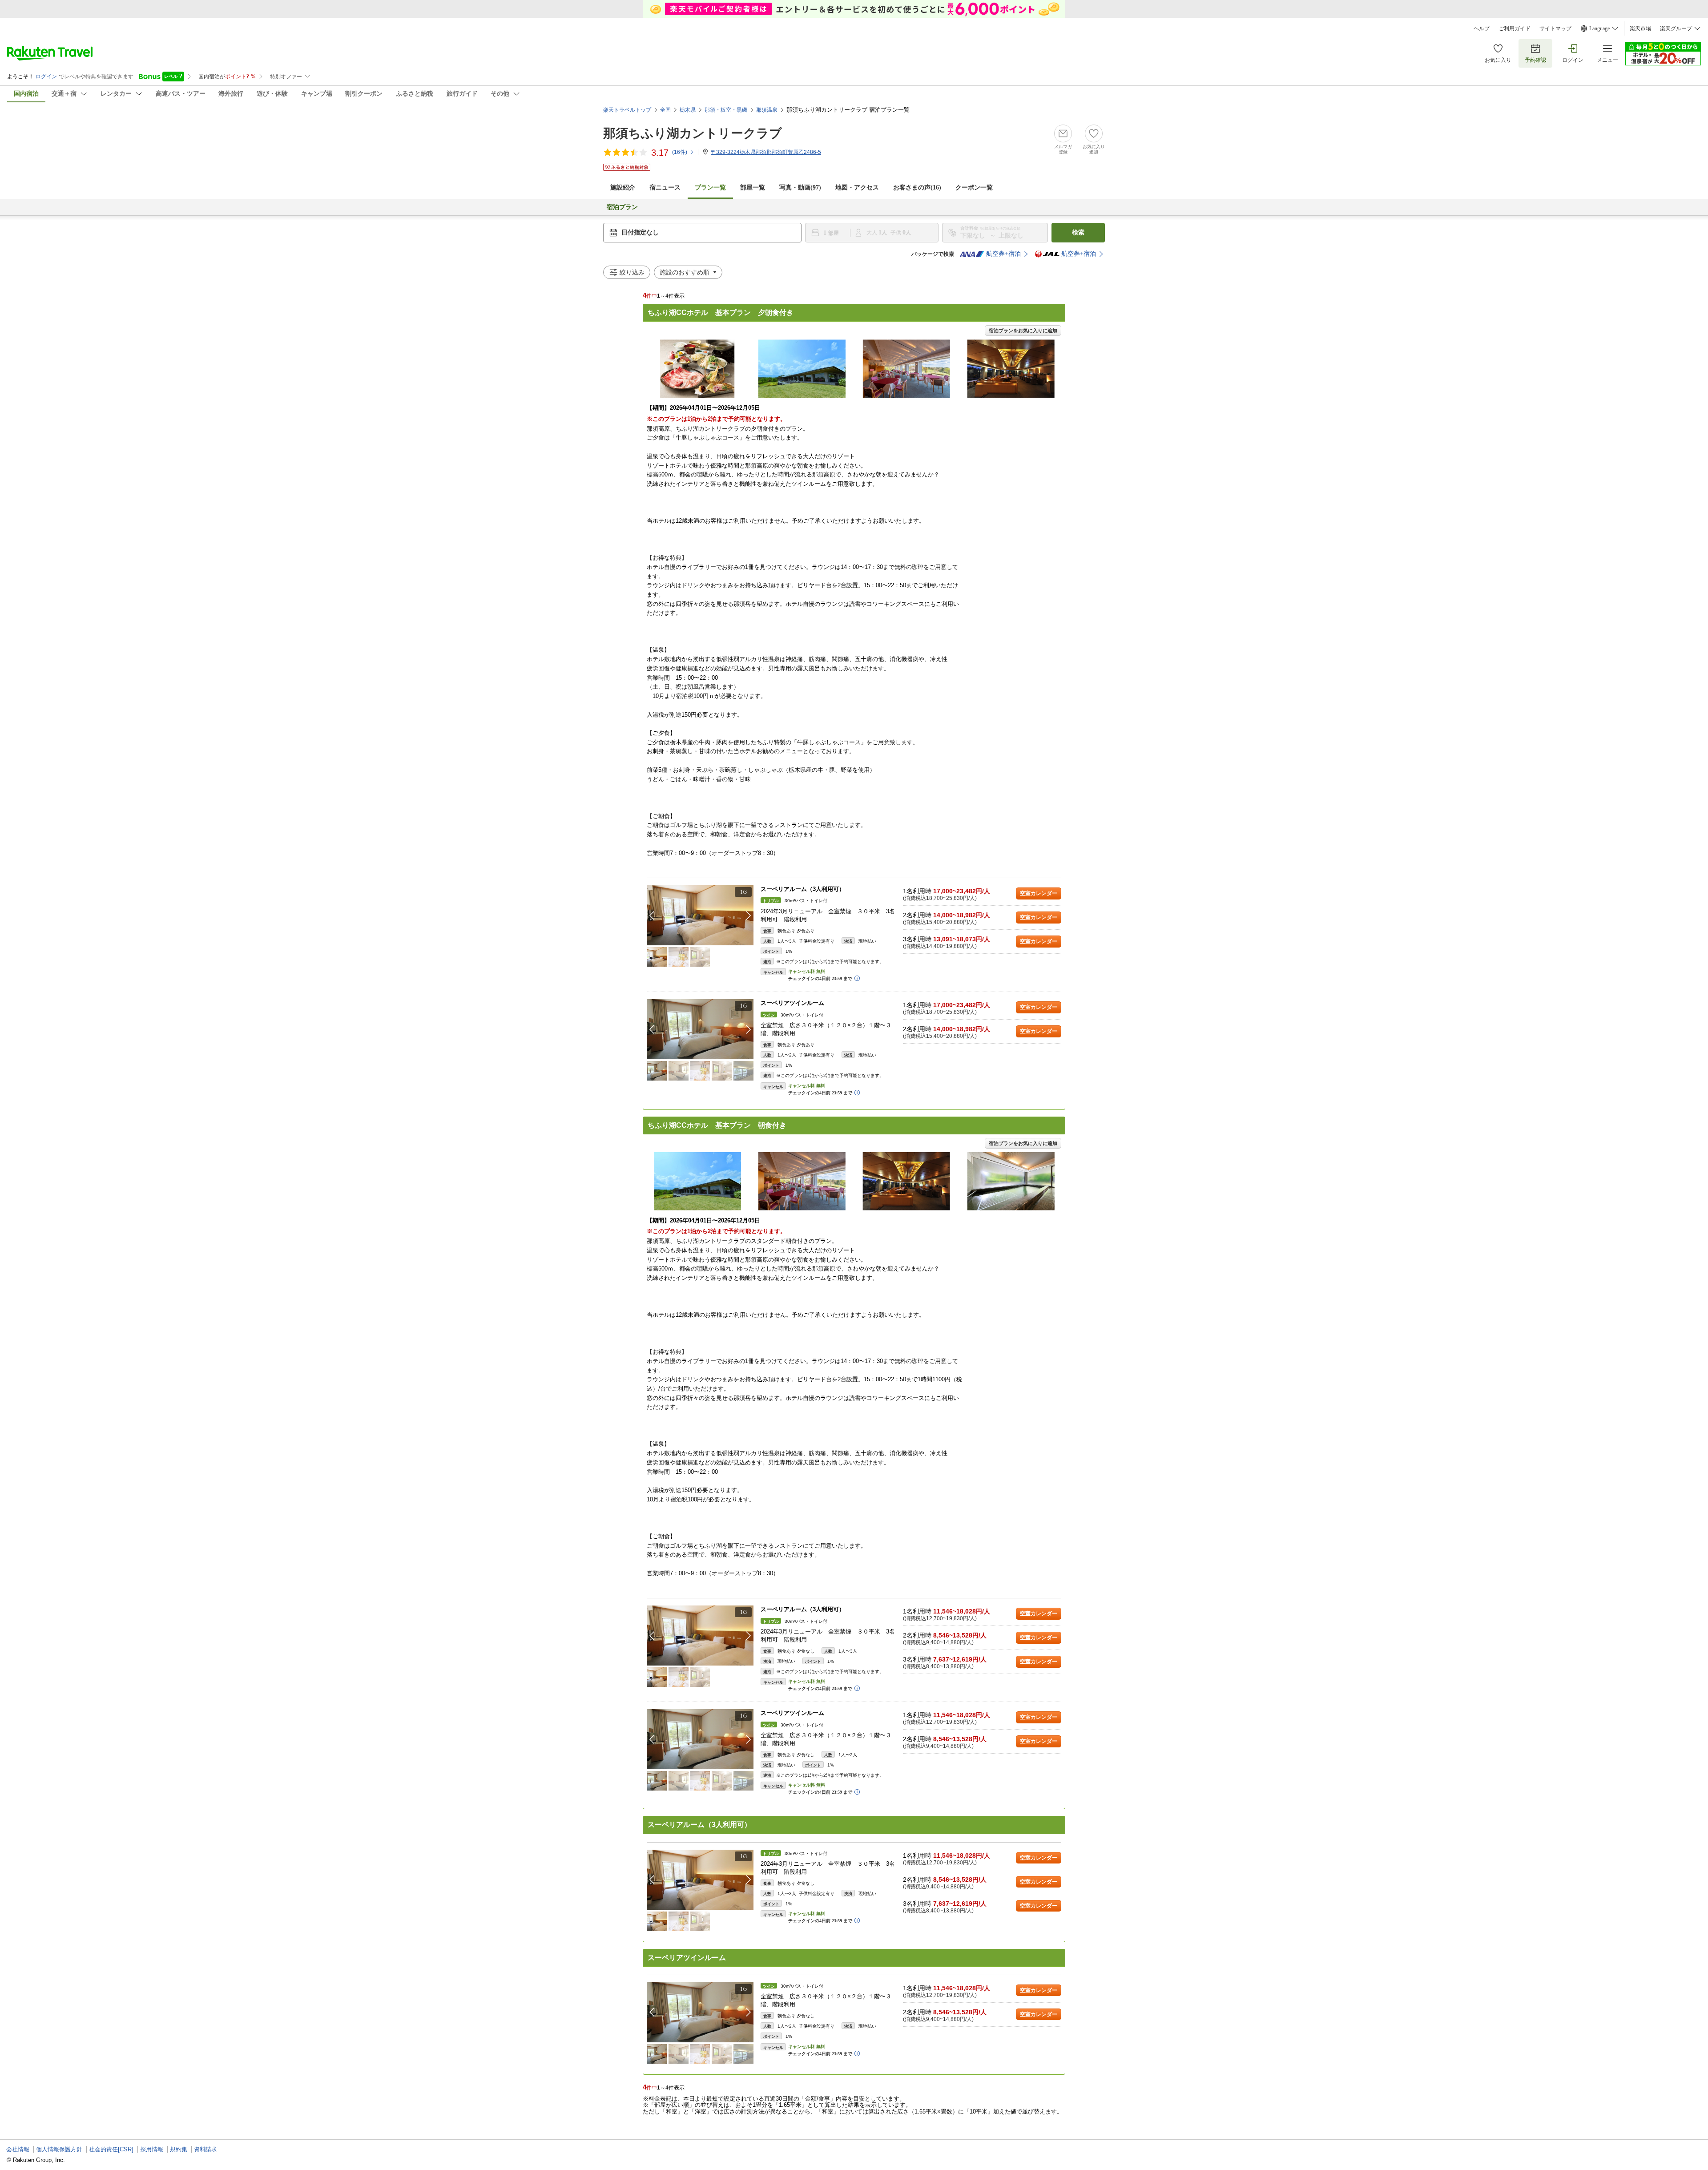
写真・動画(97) (800, 187)
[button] (748, 915)
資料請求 (205, 2149)
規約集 (178, 2149)
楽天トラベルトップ (627, 110)
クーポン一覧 (974, 187)
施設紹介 (622, 187)
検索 (1078, 232)
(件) (679, 152)
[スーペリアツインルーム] (700, 1029)
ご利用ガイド (1515, 28)
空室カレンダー (1038, 893)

### Activity
Reproduce every entry above in full and exactly, though not its pictures.

### Solution to the exercise
写真・動画(97) (800, 187)
[button] (748, 915)
資料請求 (205, 2149)
規約集 (178, 2149)
楽天トラベルトップ (627, 110)
クーポン一覧 (974, 187)
施設紹介 (622, 187)
検索 (1078, 232)
(件) (679, 152)
[スーペリアツインルーム] (700, 1029)
ご利用ガイド (1515, 28)
空室カレンダー (1038, 893)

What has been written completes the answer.